The indictment charged, in substance, that appellant did unlawfully, willfully, maliciously, feloniously, and with malice aforethought, shoot at W. K. Brewer with intent to kill him, and did kill, slay, and murder Norma Lee Maggard, etc.

In addition to defining the terms "wilfully," "feloniously," and "malice aforethought," the court instructed on willful murder and voluntary manslaughter based on sudden affray or sudden heat and passion. Instruction No. 3 submitted the question of reasonable doubt on the whole case and as to the degree of the offense. Instruction No. 3a bore on the right of appellant to shoot into the car if the occupants forcibly resisted arrest. Instruction No. 3b is as follows: "If you shall believe from the evidence in this case that at the time the defendant fired the shot which took the life of the deceased, the defendant fired the shot at the tire of the car and did not intend to injure or take the life of any one, then you ought to find the defendant not guilty, unless you shall believe from the evidence in this case beyond a reasonable doubt that at the time the defendant fired the shot he did it in a reckless manner and without lawful excuse and without regard for human life, and shot and killed Norma Lee Maggard, then the defendant is guilty of wilful murder as charged in the indictment and you ought to so find, and fix his punishment as defined in these instructions."

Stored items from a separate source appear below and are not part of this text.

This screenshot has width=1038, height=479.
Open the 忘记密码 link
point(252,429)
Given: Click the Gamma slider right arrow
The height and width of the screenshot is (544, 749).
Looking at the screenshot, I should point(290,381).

The evidence does not show that appellant fired at W. K. Brewer, and shot and killed Norma Lee Maggard. The most that can be said is that he intentionally fired into the car knowing that it was occupied by human beings. It has long been the law that if one voluntarily and recklessly fires into a crowd and kills any person, he is guilty of murder though he had no intention to kill or injure any one. Golliher v. Commonwealth, 2 Duv. 163, 87 Am. Dec. 493; Brown v. Commonwealth, 17 S.W. 220, 13 Ky. Law Rep. 372. The reason for the rule is that such conduct establishes "general malignity and recklessness of the lives and personal safety of others, which proceed from a heart void of just sense of social duty, and fatally bent on mischief. And whenever the fatal act is committed deliberately or without adequate provocation," the jury has a right to presume it was done with malice. The rule has been applied where one having reason to believe that it was occupied by persons intentionally discharged a firearm into a dwelling house and killed some one therein. Washington v. State, 60 Ala. 10, 31 Am. Rep. 28, 3 Am. Crim. Rep. 171; State v. Capps, 134 N.C. 622, 46 S.E. 730; Russell v. State, 38 Tex. Cr. R. 590, 44 S.W. 159. It has also been held that one who deliberately shoots into a railroad train, occupied by passengers, cannot avoid liability for the resulting homicide by disclaiming malice, but is guilty of murder. Banks v. State, 85 Tex. Cr. R. 165, 211 S.W. 217, 5 A. L. R. 600. As an automobile offers less protection than a railroad coach, there is every reason why the same rule should apply where one intentionally fires into an automobile, which he knows to be occupied by human beings, and kills some one therein.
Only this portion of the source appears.